**EXTRACTED MATERIAL**

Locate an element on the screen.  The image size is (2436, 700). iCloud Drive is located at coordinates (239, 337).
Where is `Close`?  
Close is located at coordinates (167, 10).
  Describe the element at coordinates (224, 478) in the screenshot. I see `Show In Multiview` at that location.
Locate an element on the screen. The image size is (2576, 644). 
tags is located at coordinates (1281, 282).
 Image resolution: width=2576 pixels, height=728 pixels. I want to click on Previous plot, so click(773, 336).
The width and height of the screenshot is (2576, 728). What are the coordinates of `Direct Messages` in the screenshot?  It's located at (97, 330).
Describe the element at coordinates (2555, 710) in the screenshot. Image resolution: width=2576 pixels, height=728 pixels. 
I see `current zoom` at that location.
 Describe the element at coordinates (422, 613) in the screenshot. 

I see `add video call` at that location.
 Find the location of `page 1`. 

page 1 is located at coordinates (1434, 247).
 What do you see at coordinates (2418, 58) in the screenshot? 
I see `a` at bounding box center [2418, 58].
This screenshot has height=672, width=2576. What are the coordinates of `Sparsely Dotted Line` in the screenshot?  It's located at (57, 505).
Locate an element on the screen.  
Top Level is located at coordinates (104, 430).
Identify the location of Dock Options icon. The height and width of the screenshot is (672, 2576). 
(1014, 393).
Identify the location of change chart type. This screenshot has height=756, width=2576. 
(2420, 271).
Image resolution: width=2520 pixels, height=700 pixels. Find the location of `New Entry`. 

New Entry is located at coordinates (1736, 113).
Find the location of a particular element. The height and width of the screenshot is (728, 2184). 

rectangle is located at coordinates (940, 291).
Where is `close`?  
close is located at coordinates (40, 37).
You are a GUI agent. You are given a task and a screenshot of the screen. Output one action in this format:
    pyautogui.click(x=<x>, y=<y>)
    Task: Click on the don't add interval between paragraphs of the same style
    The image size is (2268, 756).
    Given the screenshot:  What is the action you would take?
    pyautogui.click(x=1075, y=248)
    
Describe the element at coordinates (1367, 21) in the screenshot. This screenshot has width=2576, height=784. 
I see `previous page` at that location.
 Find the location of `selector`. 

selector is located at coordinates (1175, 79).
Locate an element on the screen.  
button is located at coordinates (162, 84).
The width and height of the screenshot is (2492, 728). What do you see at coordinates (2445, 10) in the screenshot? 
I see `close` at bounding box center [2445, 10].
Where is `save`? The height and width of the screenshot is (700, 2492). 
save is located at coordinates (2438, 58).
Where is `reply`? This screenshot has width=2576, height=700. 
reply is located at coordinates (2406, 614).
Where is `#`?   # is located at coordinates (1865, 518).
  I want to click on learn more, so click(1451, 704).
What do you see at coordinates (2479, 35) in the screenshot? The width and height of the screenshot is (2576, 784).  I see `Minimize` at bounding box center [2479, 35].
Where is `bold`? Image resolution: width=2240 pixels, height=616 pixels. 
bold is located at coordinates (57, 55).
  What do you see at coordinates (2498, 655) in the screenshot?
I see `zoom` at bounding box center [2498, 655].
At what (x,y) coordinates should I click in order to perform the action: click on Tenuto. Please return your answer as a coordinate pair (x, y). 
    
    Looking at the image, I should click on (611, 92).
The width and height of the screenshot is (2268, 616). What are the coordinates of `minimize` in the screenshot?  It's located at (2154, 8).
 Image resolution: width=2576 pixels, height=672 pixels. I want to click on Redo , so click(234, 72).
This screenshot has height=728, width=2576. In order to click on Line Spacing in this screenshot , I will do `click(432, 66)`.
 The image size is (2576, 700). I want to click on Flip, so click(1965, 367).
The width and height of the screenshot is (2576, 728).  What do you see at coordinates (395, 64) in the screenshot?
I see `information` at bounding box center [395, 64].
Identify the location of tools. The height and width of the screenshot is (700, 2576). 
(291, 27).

**PROBLEM REQUIREMENTS**
Revise the items above by changing every "Locate an element" to "Find an element", leaving everything else as it is.

**SOLUTION FOR THIS EXERCISE**
Find an element on the screen.  The image size is (2436, 700). iCloud Drive is located at coordinates (239, 337).
Where is `Close`?  
Close is located at coordinates (167, 10).
  Describe the element at coordinates (224, 478) in the screenshot. I see `Show In Multiview` at that location.
Find an element on the screen. The image size is (2576, 644). 
tags is located at coordinates (1281, 282).
 Image resolution: width=2576 pixels, height=728 pixels. I want to click on Previous plot, so click(773, 336).
The width and height of the screenshot is (2576, 728). What are the coordinates of `Direct Messages` in the screenshot?  It's located at (97, 330).
Describe the element at coordinates (2555, 710) in the screenshot. Image resolution: width=2576 pixels, height=728 pixels. 
I see `current zoom` at that location.
 Describe the element at coordinates (422, 613) in the screenshot. 

I see `add video call` at that location.
 Find the location of `page 1`. 

page 1 is located at coordinates (1434, 247).
 What do you see at coordinates (2418, 58) in the screenshot? 
I see `a` at bounding box center [2418, 58].
This screenshot has height=672, width=2576. What are the coordinates of `Sparsely Dotted Line` in the screenshot?  It's located at (57, 505).
Find an element on the screen.  
Top Level is located at coordinates (104, 430).
Identify the location of Dock Options icon. The height and width of the screenshot is (672, 2576). 
(1014, 393).
Identify the location of change chart type. This screenshot has height=756, width=2576. 
(2420, 271).
Image resolution: width=2520 pixels, height=700 pixels. Find the location of `New Entry`. 

New Entry is located at coordinates (1736, 113).
Find the location of a particular element. The height and width of the screenshot is (728, 2184). 

rectangle is located at coordinates (940, 291).
Where is `close`?  
close is located at coordinates (40, 37).
You are a GUI agent. You are given a task and a screenshot of the screen. Output one action in this format:
    pyautogui.click(x=<x>, y=<y>)
    Task: Click on the don't add interval between paragraphs of the same style
    The image size is (2268, 756).
    Given the screenshot:  What is the action you would take?
    pyautogui.click(x=1075, y=248)
    
Describe the element at coordinates (1367, 21) in the screenshot. This screenshot has width=2576, height=784. 
I see `previous page` at that location.
 Find the location of `selector`. 

selector is located at coordinates (1175, 79).
Find an element on the screen.  
button is located at coordinates (162, 84).
The width and height of the screenshot is (2492, 728). What do you see at coordinates (2445, 10) in the screenshot? 
I see `close` at bounding box center [2445, 10].
Where is `save`? The height and width of the screenshot is (700, 2492). 
save is located at coordinates (2438, 58).
Where is `reply`? This screenshot has width=2576, height=700. 
reply is located at coordinates (2406, 614).
Where is `#`?   # is located at coordinates (1865, 518).
  I want to click on learn more, so click(1451, 704).
What do you see at coordinates (2479, 35) in the screenshot? The width and height of the screenshot is (2576, 784).  I see `Minimize` at bounding box center [2479, 35].
Where is `bold`? Image resolution: width=2240 pixels, height=616 pixels. 
bold is located at coordinates (57, 55).
  What do you see at coordinates (2498, 655) in the screenshot?
I see `zoom` at bounding box center [2498, 655].
At what (x,y) coordinates should I click in order to perform the action: click on Tenuto. Please return your answer as a coordinate pair (x, y). 
    
    Looking at the image, I should click on (611, 92).
The width and height of the screenshot is (2268, 616). What are the coordinates of `minimize` in the screenshot?  It's located at (2154, 8).
 Image resolution: width=2576 pixels, height=672 pixels. I want to click on Redo , so click(234, 72).
This screenshot has height=728, width=2576. In order to click on Line Spacing in this screenshot , I will do `click(432, 66)`.
 The image size is (2576, 700). I want to click on Flip, so click(1965, 367).
The width and height of the screenshot is (2576, 728).  What do you see at coordinates (395, 64) in the screenshot?
I see `information` at bounding box center [395, 64].
Identify the location of tools. The height and width of the screenshot is (700, 2576). 
(291, 27).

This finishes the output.